We further perform experiments on the PASCAL VOC 2007 test set. In this experiment, we apply CBAM to the detectors, while the previous experiments (Table 7) apply our module to the base networks. We adopt the StairNet [30] framework, which is one of the strongest multi-scale method based on the SSD [40]. For the experiment, we reproduce SSD and StairNet in our PyTorch platform in order to estimate performance improvement of CBAM accurately and achieve 77.8% and 78.9% mAP@.5 respectively, which are higher than the original accuracy reported in the original papers. We then place SE [28] and CBAM right before every classifier, refining the final features which are composed of up-sampled global features and corresponding local features before the prediction, enforcing model to adaptively select only the meaningful features. We train all the models on the union set of VOC 2007 trainval and VOC 2012 trainval (“07+12”), and evaluate on the VOC 2007 test set. The total number of training epochs is 250. We use a weight decay of 0.0005 and a momentum of 0.9. In all the experiments, the size of the input image is fixed to 300 for the simplicity.

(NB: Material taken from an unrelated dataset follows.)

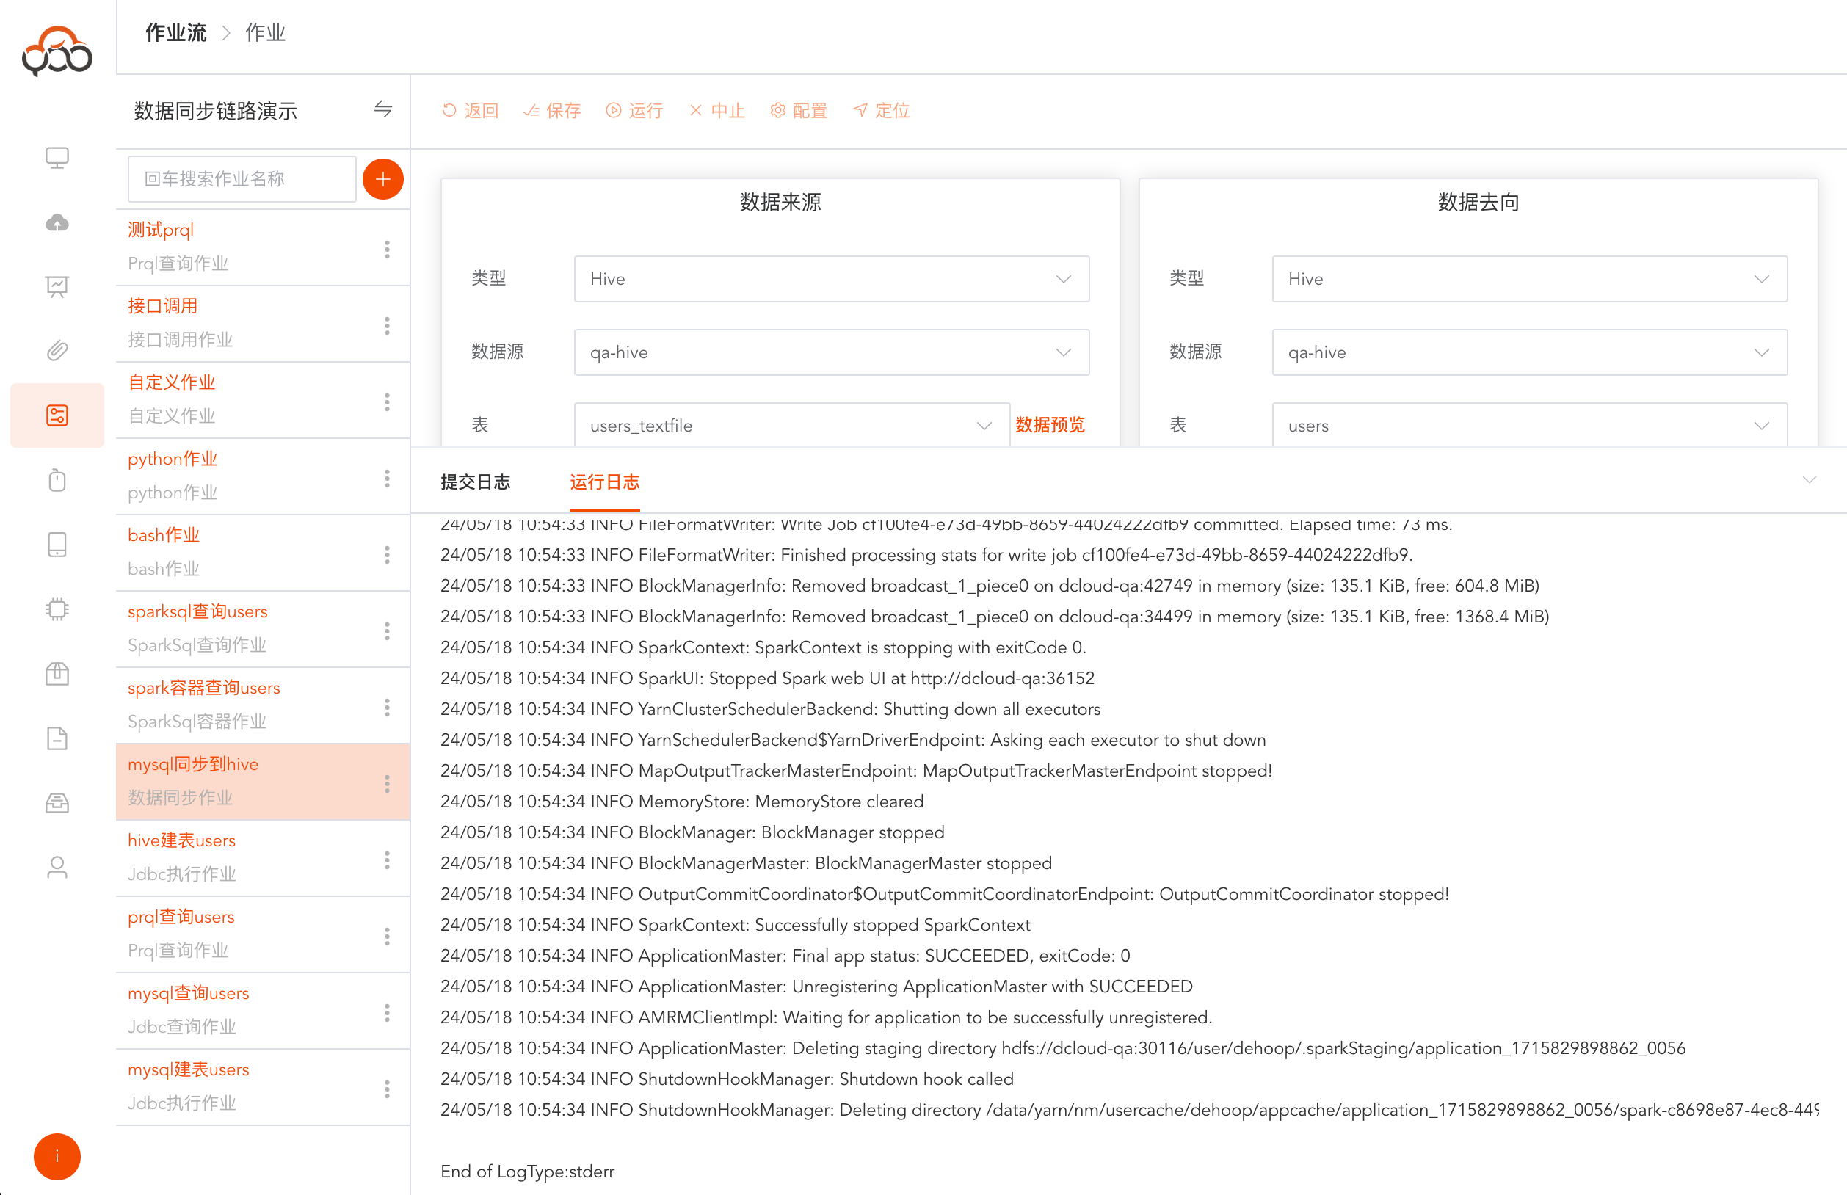The height and width of the screenshot is (1195, 1847).
Task: Collapse the log panel with chevron
Action: [x=1809, y=480]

The experimental results are summarized in Table 8. We can clearly see that CBAM improves the accuracy of all strong baselines with two backbone networks. Note that accuracy improvement of CBAM comes with a negligible parameter overhead, indicating that enhancement is not due to a naive capacity-increment but because of our effective feature refinement. In addition, the result using the light-weight backbone network [35] again shows that CBAM can be an interesting method to low-end devices.

Table 7. Object detection mAP (%) on the MS COCO validation set. We adopt the Faster R-CNN [42] detection framework and apply our module to the base networks. CBAM boosts mAP@[.5, .95] by 0.9 for both baseline networks.
Table 8. Object detection mAP (%) on the VOC 2007 test set. We adopt the StairNet [30] detection framework and apply SE and CBAM to the detectors. CBAM favorably improves all the strong baselines with negligible additional parameters.

5 Conclusion

We have presented the convolutional block attention module (CBAM), a new approach to improve representation power of CNN networks. We apply attention-based feature refinement with two distinctive modules, channel and spatial, and achieve considerable performance improvement while keeping the overhead small. For the channel attention, we suggest to use the max-pooled features along with the average-pooled features, leading to produce finer attention than SE [28]. We further push the performance by exploiting the spatial attention. Our final module (CBAM) learns what and where to emphasize or suppress and refines intermediate features effectively. To verify its efficacy, we conducted extensive experiments with various state-of-the-art models and confirmed that CBAM outperforms all the baselines on three different benchmark datasets: ImageNet-1K, MS COCO, and VOC 2007. In addition, we visualize how the module exactly infers given an input image. Interestingly, we observed that our module induces the network to focus on target object properly. We hope CBAM become an important component of various network architectures.